→ **Materials provided**:
=== Section Start ===

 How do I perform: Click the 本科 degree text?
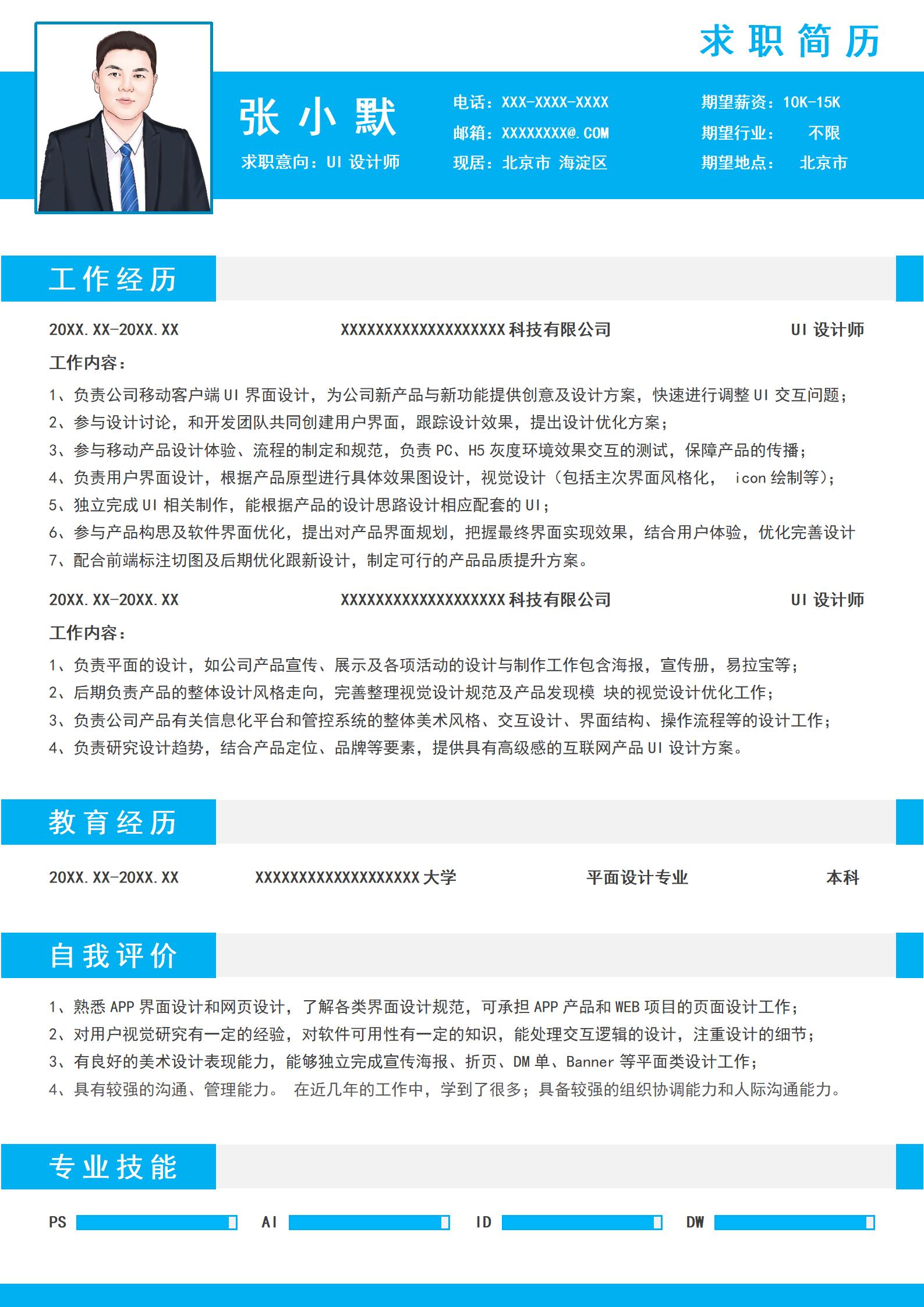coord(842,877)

=== Section End ===
=== Section Start ===

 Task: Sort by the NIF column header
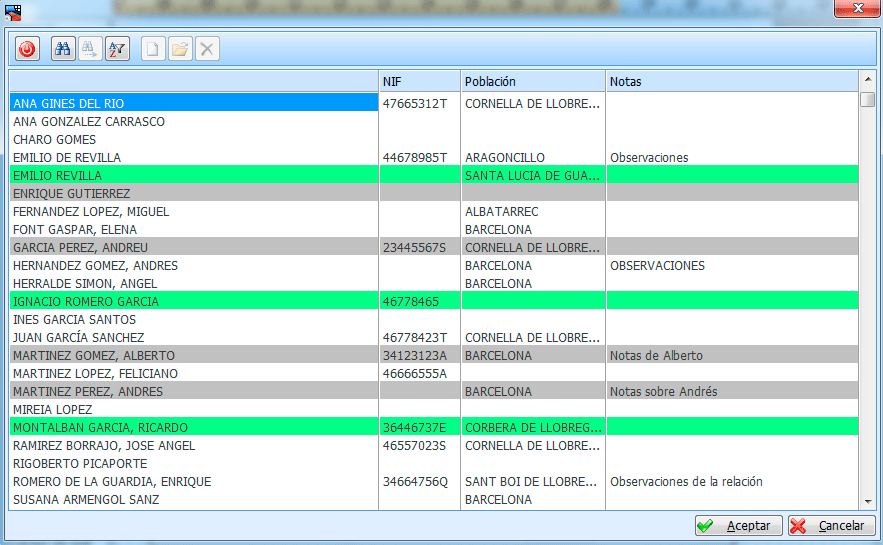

=== Section End ===
=== Section Start ===

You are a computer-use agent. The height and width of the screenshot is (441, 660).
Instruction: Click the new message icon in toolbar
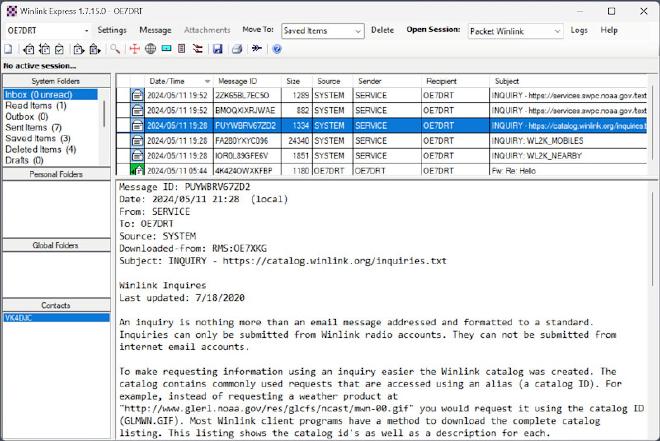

=== Section End ===

→ **Your objective**:
Everything above from the line containing "You are a computer-use" down to the line containing "Instruction: Click the" is to be transcribed exactly, with both of those lines included and nothing else added.

→ **Answer section**:
You are a computer-use agent. The height and width of the screenshot is (441, 660).
Instruction: Click the new message icon in toolbar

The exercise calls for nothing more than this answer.